◆ Task statement:
Pull out every line, starting at the one containing "The image size is (439, 308)." and going down to the last line, word for word. Leave the pictures out.

◆ Provided records:
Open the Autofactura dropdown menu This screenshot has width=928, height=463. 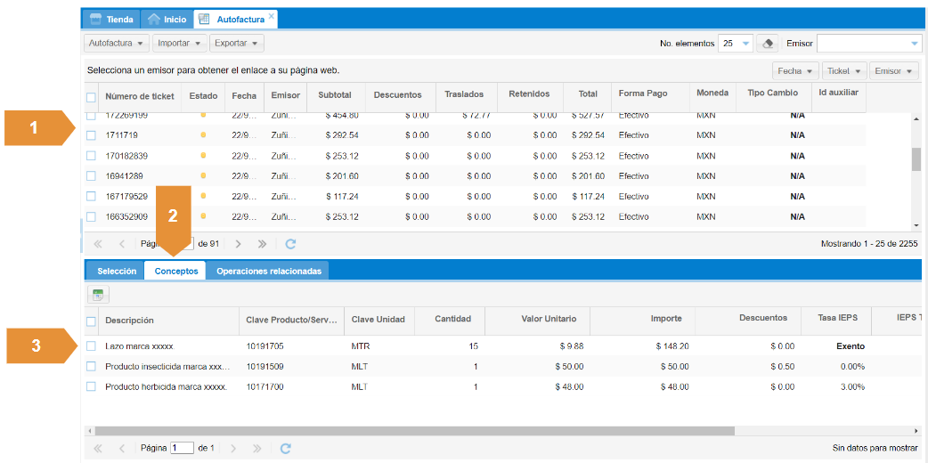[x=116, y=44]
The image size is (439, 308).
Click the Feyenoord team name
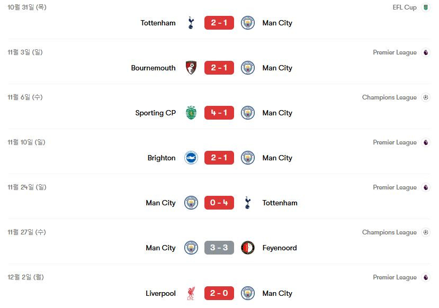[x=280, y=248]
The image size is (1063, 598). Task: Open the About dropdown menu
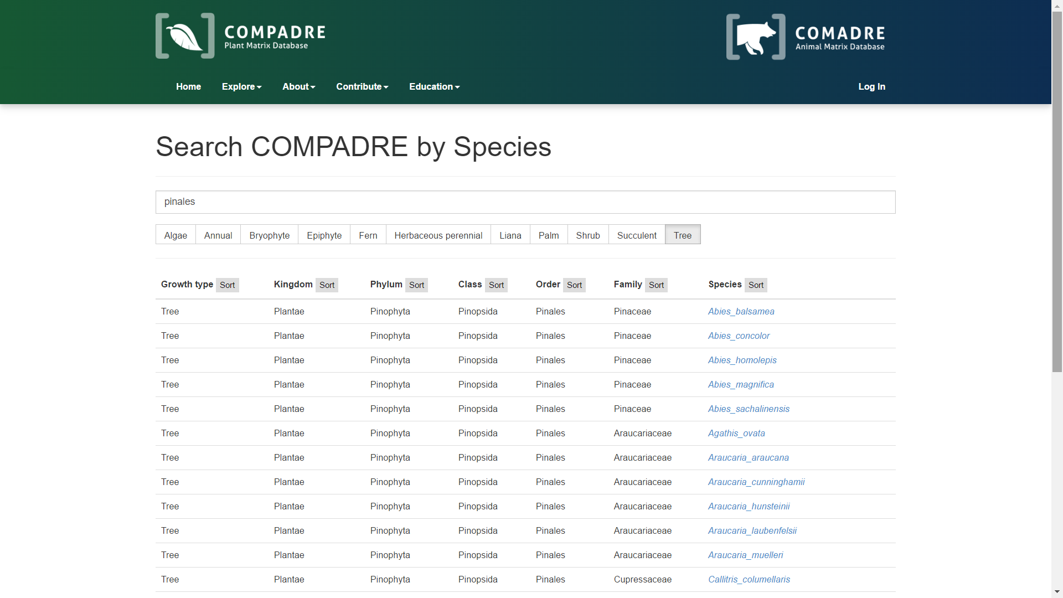[x=298, y=86]
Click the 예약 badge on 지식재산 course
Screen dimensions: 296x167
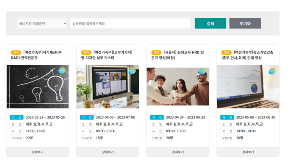[x=16, y=53]
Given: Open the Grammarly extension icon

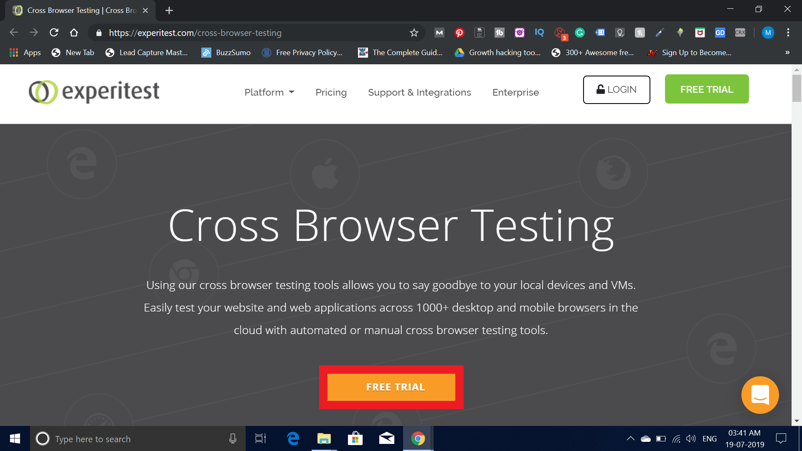Looking at the screenshot, I should [x=580, y=33].
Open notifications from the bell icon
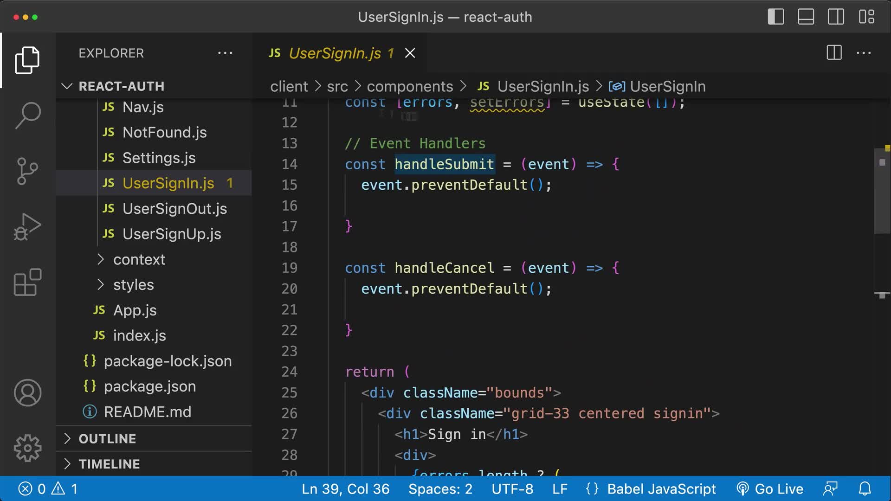The height and width of the screenshot is (501, 891). 864,488
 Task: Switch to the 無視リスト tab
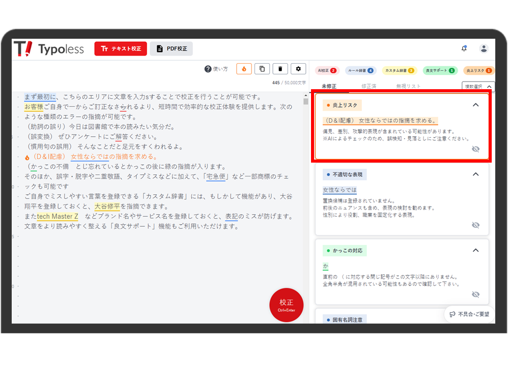point(408,87)
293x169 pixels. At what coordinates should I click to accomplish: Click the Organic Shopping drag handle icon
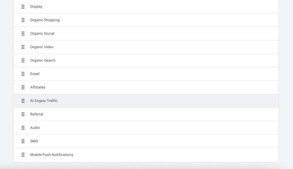[x=23, y=20]
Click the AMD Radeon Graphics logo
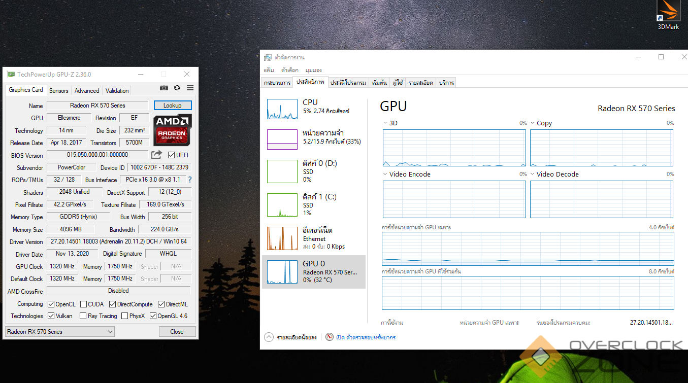Viewport: 688px width, 383px height. pos(173,129)
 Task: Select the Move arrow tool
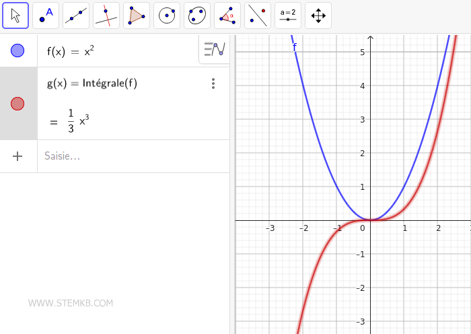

◆ Answer in full:
The image size is (439, 308).
Click the Feyenoord team name
[x=280, y=248]
The image size is (1063, 598). Task: Open the About dropdown menu
[x=298, y=86]
Click the 예약 badge on 지식재산 course
Screen dimensions: 296x167
[x=16, y=53]
Given: Open the Grammarly extension icon

Looking at the screenshot, I should [x=580, y=33].
Open notifications from the bell icon
The height and width of the screenshot is (501, 891). 864,488
 Task: Switch to the 無視リスト tab
point(408,87)
293x169 pixels. At what coordinates should I click to accomplish: Click the Organic Shopping drag handle icon
[x=23, y=20]
Click the AMD Radeon Graphics logo
Viewport: 688px width, 383px height. pos(173,129)
 Task: Select the Move arrow tool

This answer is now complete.